- Task directions -
Can you replace "Open" with "Go to" and give back the material from the line containing "Pause the service with the 暂停服务 button text" through the end, keeping everything else the same and leaving out the pictures?
==*==
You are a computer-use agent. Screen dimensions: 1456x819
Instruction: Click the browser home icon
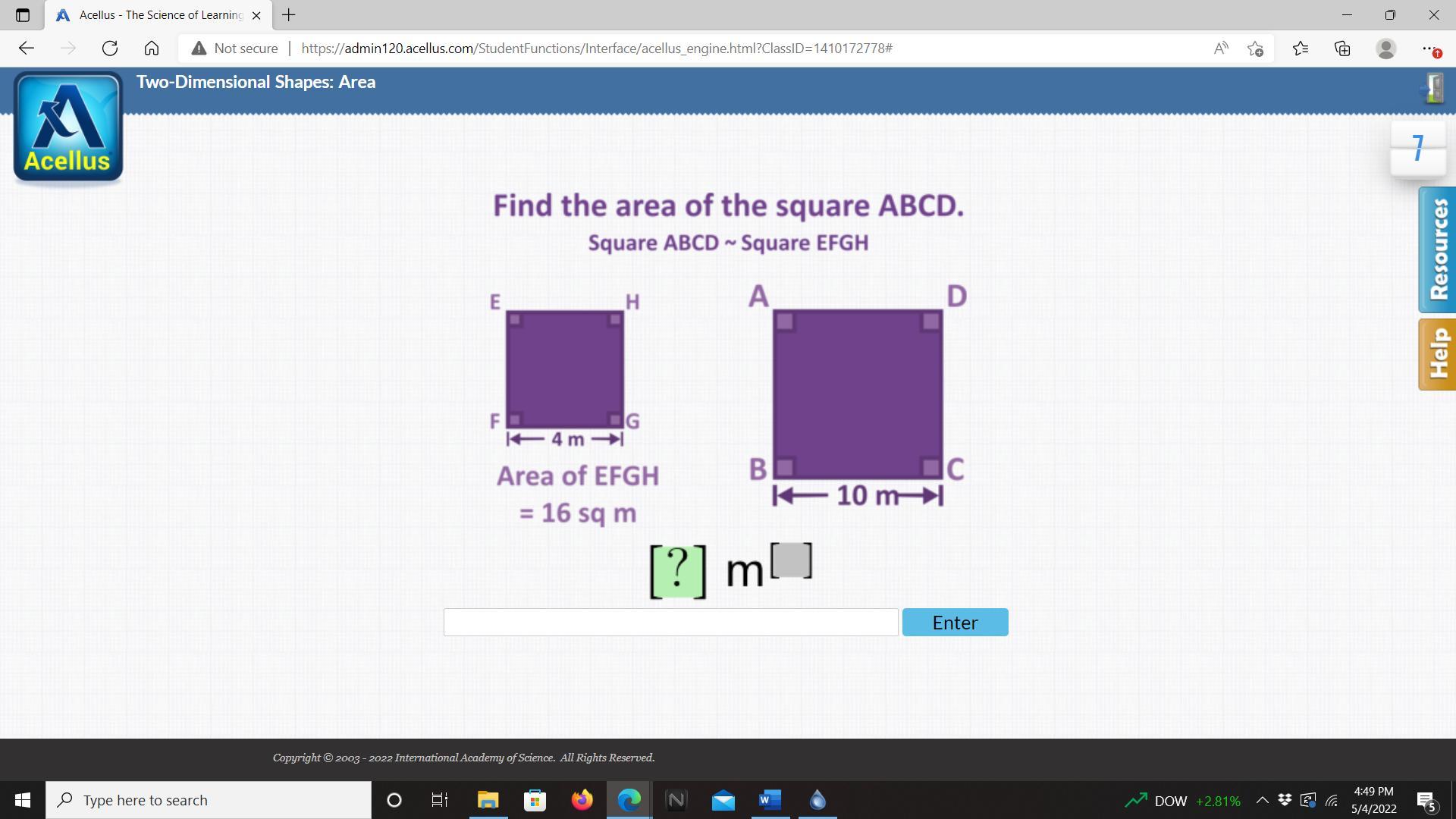tap(152, 49)
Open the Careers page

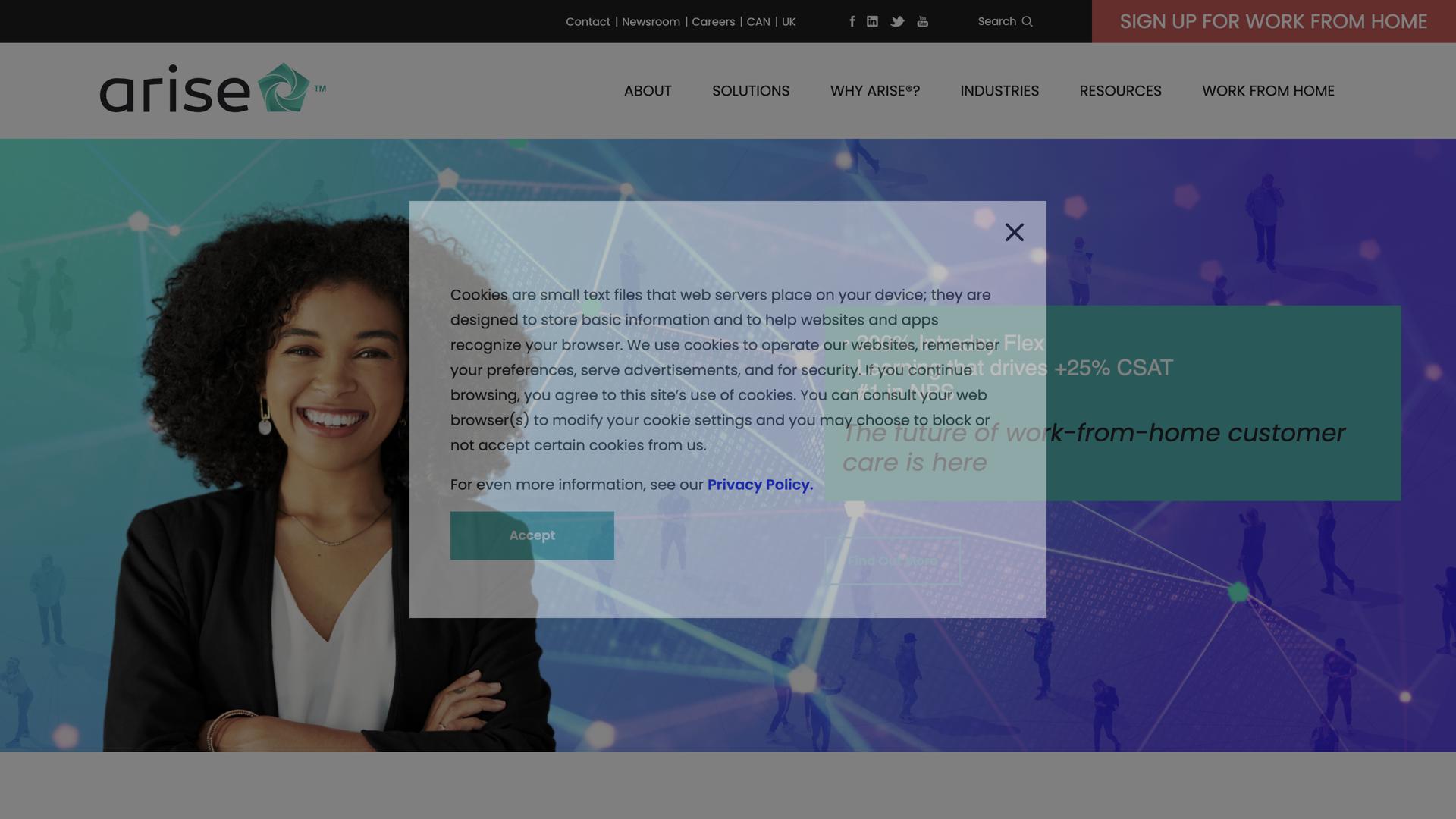(x=713, y=21)

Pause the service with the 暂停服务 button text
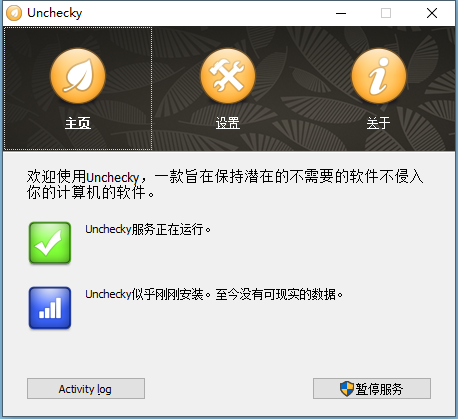(379, 389)
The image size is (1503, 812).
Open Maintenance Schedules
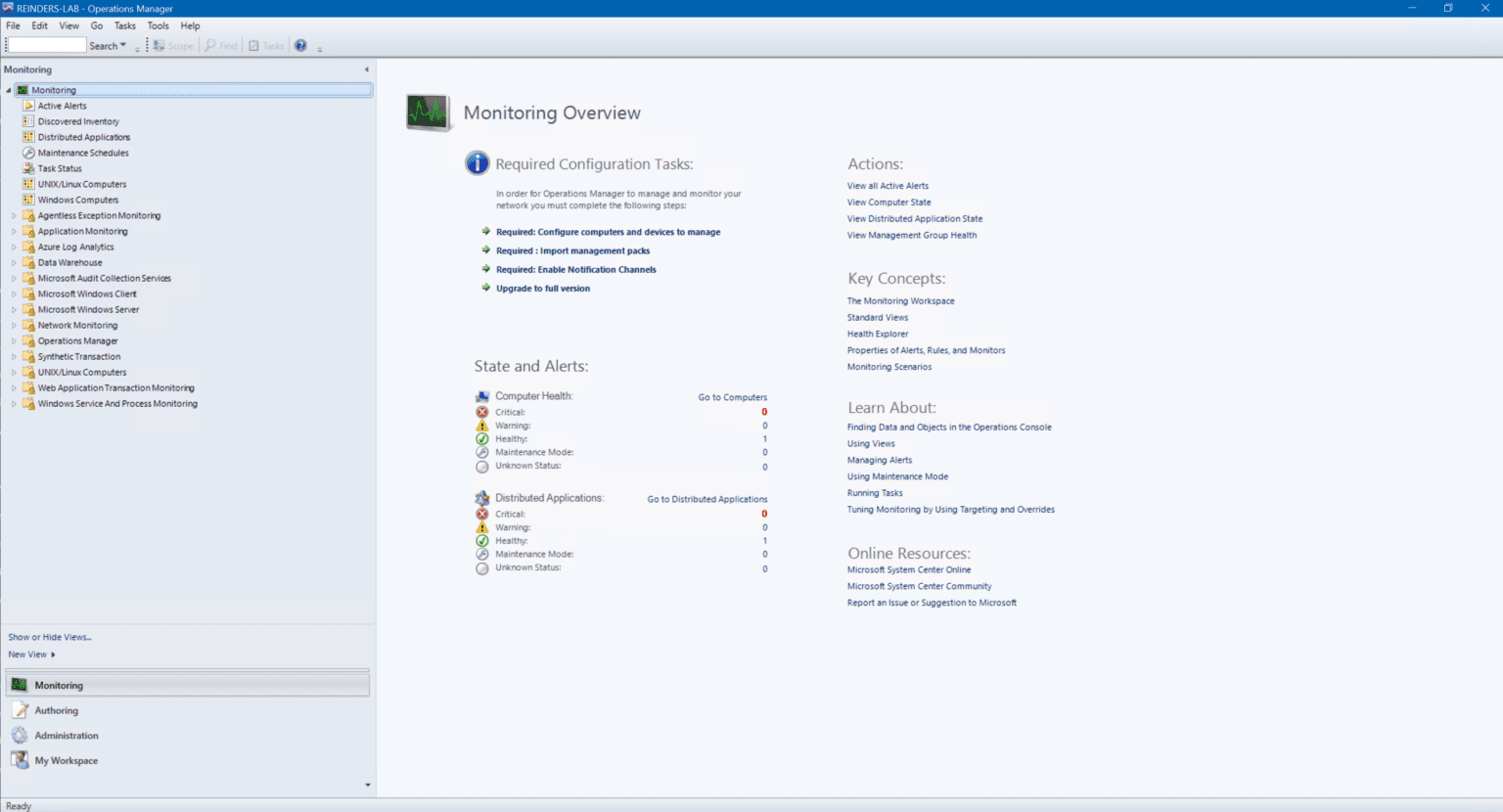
==*==
- Worked solution -
Pause the service with the 暂停服务 button text
(379, 389)
The image size is (1503, 812).
Go to Maintenance Schedules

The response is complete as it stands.